The Attempt at a Solution

So conservation of $n\cdot p$ gives (using (8.38))
$$0 = \frac{d(n\cdot p)}{d\tau} = n\cdot \mathcal{P}^{\sigma}(\sigma = 0) - n\cdot\mathcal{P}^{\sigma}(\sigma = \sigma_1)$$
But we already knew that from equation (9.18):
$$\frac{\partial}{\partial \sigma}n\cdot\mathcal{P}^{\sigma} = 0$$

It seems that in fact, Zwiebach means to apply equation (6.56) on page 103 which is the free endpoint condition and says (slightly edited)
$$\mathcal{P}_{\mu}^{\sigma}(0) = \mathcal{P}_{\mu}^{\sigma}(\sigma_1) = 0$$
Am I correct? Actually, I doubt it because I think he means to imply that it is true regardless of the boundary conditions. Besides, if that was what he meant, then he could have applied it directly to eqn (9.19) without reference to (8.38).

 

[ehrenfest]

(consider equation (8.38) dotted with n.)

Maybe you have a different edition, but that sentence is not in my book.

 

[Jimmy Snyder]

My copy has no information on which edition or printing, but I knew it was coming out before it did and bought it as soon as it became available, so I figure it must be first edition, first printing.

That line "(consider equation (8.38) dotted with n.)", is just above equation (9.19). If you have a later printing, or later edition, then perhaps it was removed. If so, it would be an improvement and perhaps someone else already pointed it out to Professor Zwiebach. But even without that hint, my question still remains. Since by equation (6.56) we already know that $\mathcal{P}$ is 0 at the endpoints of all open strings, why say that $n\cdot\mathcal{P}$ needs to be 0 at the endpoints to guarantee conservation of np?

 

[nrqed]

My copy has no information on which edition or printing, but I knew it was coming out before it did and bought it as soon as it became available, so I figure it must be first edition, first printing.
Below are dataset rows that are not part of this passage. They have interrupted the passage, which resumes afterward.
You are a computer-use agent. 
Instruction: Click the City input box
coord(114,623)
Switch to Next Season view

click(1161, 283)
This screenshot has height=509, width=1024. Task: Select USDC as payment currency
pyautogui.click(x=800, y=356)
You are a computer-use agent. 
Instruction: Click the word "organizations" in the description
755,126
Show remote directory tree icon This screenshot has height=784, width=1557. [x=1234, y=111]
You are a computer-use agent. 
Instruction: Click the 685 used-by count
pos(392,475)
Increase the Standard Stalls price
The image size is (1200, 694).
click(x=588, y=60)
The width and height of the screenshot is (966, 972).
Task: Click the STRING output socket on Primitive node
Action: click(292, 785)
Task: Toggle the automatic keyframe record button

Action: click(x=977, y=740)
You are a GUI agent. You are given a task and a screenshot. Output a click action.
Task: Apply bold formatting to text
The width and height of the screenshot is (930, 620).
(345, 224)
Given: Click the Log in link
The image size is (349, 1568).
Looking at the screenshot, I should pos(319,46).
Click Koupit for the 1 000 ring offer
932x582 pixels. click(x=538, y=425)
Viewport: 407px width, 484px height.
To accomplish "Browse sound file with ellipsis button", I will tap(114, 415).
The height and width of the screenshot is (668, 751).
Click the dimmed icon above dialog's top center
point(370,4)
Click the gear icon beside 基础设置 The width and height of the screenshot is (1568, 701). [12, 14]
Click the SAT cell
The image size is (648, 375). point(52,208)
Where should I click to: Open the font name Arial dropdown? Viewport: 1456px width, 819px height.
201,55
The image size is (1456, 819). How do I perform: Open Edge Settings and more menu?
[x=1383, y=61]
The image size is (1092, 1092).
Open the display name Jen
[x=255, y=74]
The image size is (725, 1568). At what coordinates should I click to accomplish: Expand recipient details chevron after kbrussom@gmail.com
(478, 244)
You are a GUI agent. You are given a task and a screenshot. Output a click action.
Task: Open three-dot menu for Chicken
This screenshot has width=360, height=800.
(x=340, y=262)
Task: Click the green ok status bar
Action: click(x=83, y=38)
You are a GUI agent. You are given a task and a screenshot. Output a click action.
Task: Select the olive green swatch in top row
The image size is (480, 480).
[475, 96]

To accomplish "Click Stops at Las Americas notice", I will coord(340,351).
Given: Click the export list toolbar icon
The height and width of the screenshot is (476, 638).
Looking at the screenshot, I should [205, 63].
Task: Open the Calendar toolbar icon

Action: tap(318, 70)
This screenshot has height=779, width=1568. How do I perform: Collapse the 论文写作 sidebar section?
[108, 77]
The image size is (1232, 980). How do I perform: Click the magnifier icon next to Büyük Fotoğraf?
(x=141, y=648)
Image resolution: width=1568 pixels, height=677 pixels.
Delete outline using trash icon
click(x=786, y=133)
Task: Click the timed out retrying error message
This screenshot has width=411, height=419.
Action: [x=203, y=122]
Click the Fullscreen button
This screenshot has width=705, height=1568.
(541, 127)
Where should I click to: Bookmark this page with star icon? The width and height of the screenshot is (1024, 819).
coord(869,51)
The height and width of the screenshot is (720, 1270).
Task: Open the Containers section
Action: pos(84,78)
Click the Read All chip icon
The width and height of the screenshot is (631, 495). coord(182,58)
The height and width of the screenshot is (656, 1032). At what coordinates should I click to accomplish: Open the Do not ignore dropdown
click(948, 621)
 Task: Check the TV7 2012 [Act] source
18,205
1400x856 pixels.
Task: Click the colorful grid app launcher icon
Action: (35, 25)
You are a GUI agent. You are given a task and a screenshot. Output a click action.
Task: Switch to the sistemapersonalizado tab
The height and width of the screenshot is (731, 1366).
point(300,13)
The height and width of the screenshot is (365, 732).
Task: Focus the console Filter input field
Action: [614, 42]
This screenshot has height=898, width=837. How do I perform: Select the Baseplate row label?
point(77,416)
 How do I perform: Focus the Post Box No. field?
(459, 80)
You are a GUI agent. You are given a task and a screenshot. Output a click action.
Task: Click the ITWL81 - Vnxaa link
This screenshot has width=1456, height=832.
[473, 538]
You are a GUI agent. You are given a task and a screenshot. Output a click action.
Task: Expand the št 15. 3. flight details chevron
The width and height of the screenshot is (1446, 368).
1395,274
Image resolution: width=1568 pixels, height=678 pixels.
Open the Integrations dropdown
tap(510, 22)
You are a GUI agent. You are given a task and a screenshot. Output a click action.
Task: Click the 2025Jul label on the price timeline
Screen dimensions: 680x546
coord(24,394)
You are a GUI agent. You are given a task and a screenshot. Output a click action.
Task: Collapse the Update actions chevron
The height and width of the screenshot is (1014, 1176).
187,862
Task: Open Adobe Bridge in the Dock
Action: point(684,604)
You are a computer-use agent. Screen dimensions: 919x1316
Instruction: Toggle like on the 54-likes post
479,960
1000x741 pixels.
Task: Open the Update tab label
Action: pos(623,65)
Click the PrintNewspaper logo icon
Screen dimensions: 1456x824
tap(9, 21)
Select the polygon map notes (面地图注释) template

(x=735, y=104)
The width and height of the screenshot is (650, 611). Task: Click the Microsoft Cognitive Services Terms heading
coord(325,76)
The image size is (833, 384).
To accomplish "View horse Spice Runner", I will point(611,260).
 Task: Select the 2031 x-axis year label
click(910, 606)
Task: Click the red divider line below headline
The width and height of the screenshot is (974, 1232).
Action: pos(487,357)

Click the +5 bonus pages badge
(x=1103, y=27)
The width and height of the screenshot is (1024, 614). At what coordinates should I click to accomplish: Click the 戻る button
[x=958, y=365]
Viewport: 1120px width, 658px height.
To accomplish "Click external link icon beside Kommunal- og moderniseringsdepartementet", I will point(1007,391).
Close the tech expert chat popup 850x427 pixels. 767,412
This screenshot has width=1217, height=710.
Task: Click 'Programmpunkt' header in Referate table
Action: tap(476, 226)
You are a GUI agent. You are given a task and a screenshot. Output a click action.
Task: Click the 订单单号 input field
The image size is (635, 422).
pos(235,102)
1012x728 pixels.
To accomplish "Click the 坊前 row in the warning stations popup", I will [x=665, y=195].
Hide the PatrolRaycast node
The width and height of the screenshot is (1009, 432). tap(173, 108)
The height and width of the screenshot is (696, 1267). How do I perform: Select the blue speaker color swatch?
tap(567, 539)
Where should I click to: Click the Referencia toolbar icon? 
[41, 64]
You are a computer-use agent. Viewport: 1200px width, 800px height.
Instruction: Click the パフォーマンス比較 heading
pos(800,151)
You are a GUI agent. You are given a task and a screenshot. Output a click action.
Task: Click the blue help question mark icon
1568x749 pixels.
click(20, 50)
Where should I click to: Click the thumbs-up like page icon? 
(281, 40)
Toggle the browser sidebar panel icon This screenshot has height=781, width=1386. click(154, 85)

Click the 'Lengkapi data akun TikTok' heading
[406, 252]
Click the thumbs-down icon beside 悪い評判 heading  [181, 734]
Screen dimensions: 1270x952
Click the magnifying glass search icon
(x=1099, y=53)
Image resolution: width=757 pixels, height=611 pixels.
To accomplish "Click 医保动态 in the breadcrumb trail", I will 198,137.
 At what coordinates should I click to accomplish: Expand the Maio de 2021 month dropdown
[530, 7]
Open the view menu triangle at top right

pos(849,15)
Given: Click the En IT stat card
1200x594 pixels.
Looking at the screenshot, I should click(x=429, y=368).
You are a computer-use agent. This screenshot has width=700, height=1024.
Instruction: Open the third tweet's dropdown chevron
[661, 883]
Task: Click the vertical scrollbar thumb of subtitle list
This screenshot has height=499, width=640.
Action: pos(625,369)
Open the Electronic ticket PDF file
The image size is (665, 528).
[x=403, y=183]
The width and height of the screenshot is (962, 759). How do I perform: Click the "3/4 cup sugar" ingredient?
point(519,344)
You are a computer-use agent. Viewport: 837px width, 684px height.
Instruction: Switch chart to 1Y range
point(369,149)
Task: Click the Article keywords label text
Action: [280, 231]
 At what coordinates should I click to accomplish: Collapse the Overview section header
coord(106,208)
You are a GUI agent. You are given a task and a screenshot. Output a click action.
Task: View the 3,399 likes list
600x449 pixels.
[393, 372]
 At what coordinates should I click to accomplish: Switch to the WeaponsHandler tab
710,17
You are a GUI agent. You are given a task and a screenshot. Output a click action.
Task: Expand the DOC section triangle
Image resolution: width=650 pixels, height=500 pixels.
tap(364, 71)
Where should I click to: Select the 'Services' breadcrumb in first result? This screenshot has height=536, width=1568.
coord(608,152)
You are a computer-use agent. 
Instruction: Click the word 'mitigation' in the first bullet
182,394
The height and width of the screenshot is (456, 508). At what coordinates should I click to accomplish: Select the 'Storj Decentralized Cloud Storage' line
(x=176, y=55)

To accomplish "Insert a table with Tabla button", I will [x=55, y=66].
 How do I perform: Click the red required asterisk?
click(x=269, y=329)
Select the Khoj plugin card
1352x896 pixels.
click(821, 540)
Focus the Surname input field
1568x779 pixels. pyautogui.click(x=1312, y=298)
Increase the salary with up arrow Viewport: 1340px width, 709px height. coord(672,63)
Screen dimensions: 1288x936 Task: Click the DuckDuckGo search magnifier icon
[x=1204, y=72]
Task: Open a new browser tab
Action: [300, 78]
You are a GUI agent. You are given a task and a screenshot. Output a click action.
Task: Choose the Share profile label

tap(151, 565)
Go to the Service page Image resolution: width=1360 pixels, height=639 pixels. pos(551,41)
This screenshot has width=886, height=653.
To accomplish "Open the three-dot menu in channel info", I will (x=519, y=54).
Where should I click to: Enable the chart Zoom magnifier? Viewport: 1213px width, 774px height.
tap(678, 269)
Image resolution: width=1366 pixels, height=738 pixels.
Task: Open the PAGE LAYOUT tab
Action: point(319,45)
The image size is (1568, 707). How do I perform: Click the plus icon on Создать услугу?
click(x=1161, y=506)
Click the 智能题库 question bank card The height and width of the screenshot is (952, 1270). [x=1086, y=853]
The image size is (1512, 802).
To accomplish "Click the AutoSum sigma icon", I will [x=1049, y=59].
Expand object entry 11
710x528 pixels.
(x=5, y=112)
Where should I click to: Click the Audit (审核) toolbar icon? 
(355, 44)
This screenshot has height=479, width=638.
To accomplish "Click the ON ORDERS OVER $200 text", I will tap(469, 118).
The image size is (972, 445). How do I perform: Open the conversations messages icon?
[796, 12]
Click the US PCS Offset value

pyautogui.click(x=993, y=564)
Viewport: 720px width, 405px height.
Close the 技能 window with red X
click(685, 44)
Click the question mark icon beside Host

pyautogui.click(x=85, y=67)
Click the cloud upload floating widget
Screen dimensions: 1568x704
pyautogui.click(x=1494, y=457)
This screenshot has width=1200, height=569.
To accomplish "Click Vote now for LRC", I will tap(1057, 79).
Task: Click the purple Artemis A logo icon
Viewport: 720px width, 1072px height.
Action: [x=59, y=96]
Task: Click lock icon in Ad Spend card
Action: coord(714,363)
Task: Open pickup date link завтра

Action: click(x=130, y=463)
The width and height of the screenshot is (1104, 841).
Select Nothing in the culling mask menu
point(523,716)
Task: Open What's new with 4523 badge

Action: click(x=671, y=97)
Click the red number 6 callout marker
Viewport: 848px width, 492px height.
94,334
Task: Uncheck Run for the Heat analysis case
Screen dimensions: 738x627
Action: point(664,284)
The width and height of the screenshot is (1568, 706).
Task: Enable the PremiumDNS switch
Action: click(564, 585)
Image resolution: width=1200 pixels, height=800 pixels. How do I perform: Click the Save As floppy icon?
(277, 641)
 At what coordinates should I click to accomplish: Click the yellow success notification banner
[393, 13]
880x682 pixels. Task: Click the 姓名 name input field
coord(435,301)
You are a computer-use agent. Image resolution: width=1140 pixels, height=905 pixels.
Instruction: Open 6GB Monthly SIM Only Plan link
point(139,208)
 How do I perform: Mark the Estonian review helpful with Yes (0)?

My edition has the sentence you mentioned. I must have a first edition.

You are right that condition 9.18 is stronger than 8.38 so there is no new information from 8.38! If the sentence was removed it would confirm that this was a mistake in the first place.

My *guess* is that Zwieback looked at 8.38 which says (in my edition):
$0 = - {\cal P}_\mu^{\sigma} |_0^{\sigma 1}$
and that he did not pay attention to the fact that it was evaluated between the two boundaries! So he read it as saying that the momentum vanishes at the boundaries instead of saying that the momentum is the same at the extremities of the string.

So I agree with you that he probably meant 6.56 instead.

That line "(consider equation (8.38) dotted with n.)", is just above equation (9.19). If you have a later printing, or later edition, then perhaps it was removed. If so, it would be an improvement and perhaps someone else already pointed it out to Professor Zwiebach. But even without that hint, my question still remains. Since by equation (6.56) we already know that $\mathcal{P}$ is 0 at the endpoints of all open strings, why say that $n\cdot\mathcal{P}$ needs to be 0 at the endpoints to guarantee conservation of np?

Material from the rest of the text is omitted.